Now the Hoojan dived to the attack and Janus forced all excess thoughts from his mind, and concentrated on the movements of his attacker. Its beak gaped open, the awful curve and sharp point catching and reflecting a shining sliver of light. Drops of yellowish saliva ran along the undercurve of the beak, to smear down the creature’s bare chest. Its green, forked tongue shot, snake-like, in and out of the yawning chasm exposed by the gaping, red beak. Its eyes burned with a hatred Janus had never before seen in the eyes of any creature that he had encountered. The bird-creature’s sword was in its left hand; a short dagger occupied the right.
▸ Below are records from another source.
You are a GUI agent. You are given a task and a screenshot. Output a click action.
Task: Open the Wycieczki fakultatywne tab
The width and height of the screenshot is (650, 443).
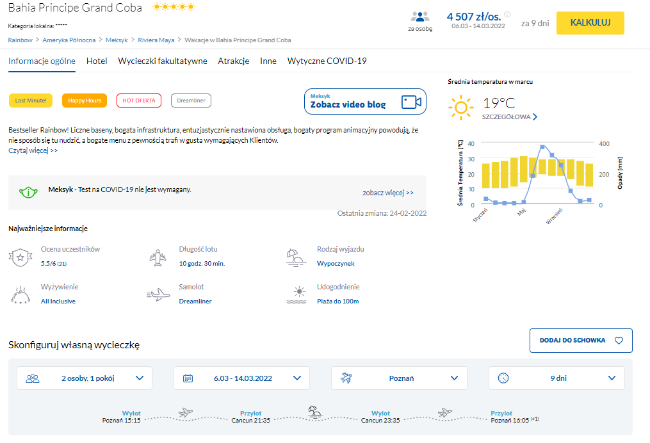[x=163, y=61]
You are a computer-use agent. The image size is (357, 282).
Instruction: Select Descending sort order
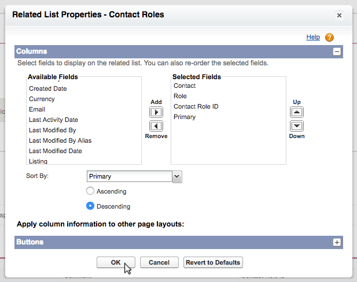point(90,206)

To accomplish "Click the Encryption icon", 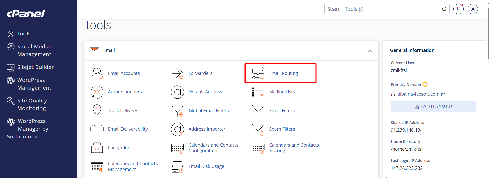I will [x=97, y=148].
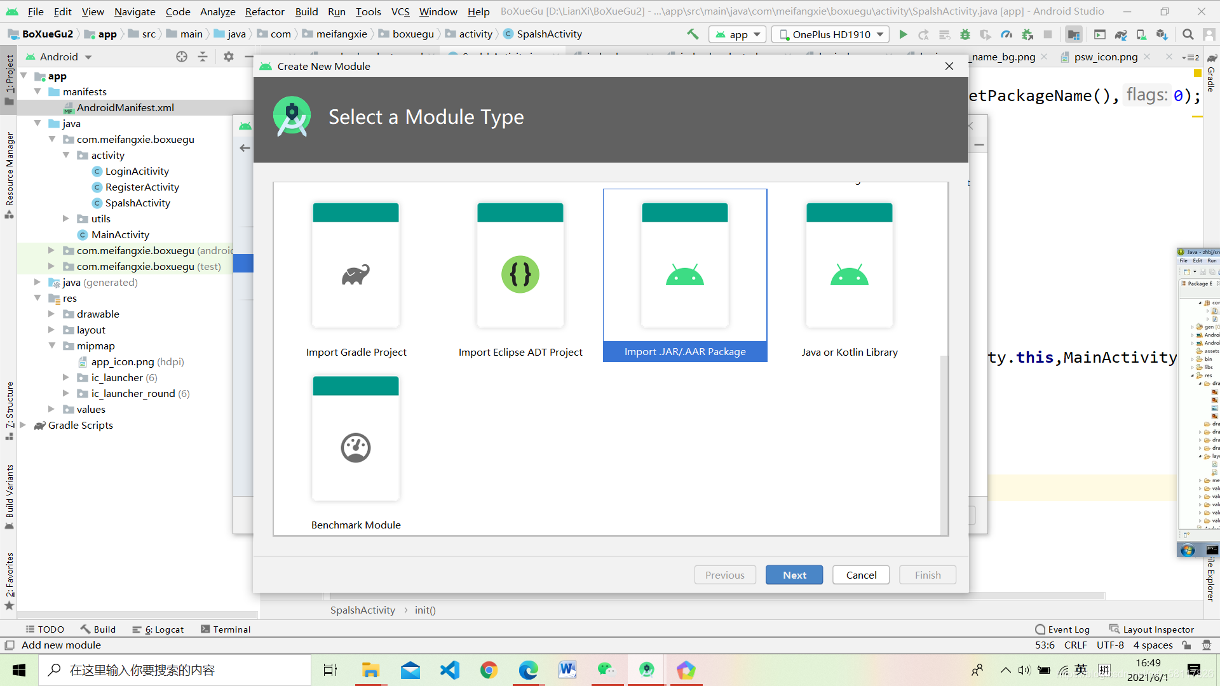This screenshot has width=1220, height=686.
Task: Click the locate target icon in project panel
Action: 182,57
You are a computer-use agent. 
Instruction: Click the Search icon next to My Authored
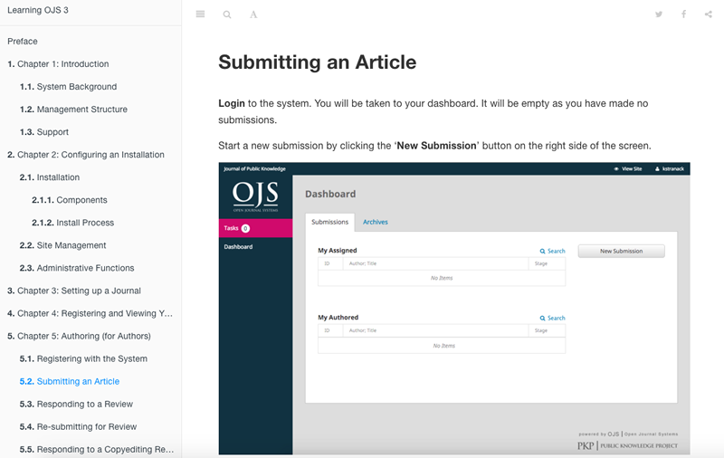(x=552, y=318)
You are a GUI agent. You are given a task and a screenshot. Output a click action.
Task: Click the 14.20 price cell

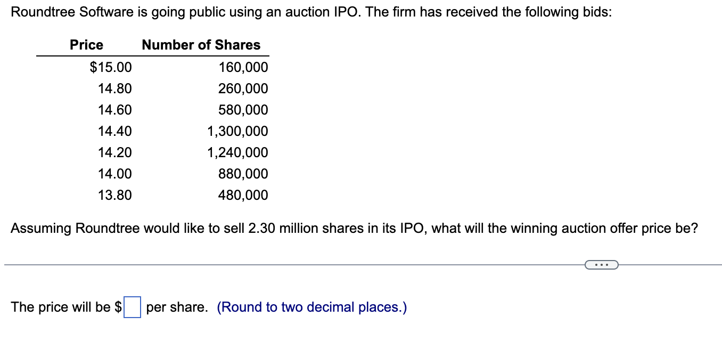coord(115,152)

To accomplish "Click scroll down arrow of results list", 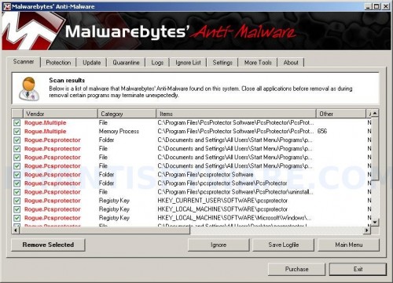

With wings neatly folded upon its back, the Hoojan dropped like a stone, expecting the man to either stand his ground, or, even better, to run and expose his back. However, Janus’ computer-like brain had long since analysed the situation and its possible outcomes. He now did that which the creature least expected and, with a precision and speed unapparent in his light frame, Janus launched himself at the onrushing Hoojan. Although he did not possess the power of flight, the lighter gravity of Planet Hooja permitted Janus to leap considerable distances, and to do things impossible on Earth.
The two adversaries met seven metres above the red plain. The Hoojan had not expected such tactics. Again, its inability to reason quickly gave the Earthman the opening he required. There was a clash of steel as Janus expertly parried the downward thrust of the Hoojan’s sword against his own. The man’s other fist, delivered with all the impetus of his leap behind it, connected with the bird-creature’s exposed jaw with stunning force. Then, before the Hoojan could comprehend what had happened, it had somersaulted in mid-air to fall heavily, like a disabled Catherine wheel, to the dusty surface of the planet.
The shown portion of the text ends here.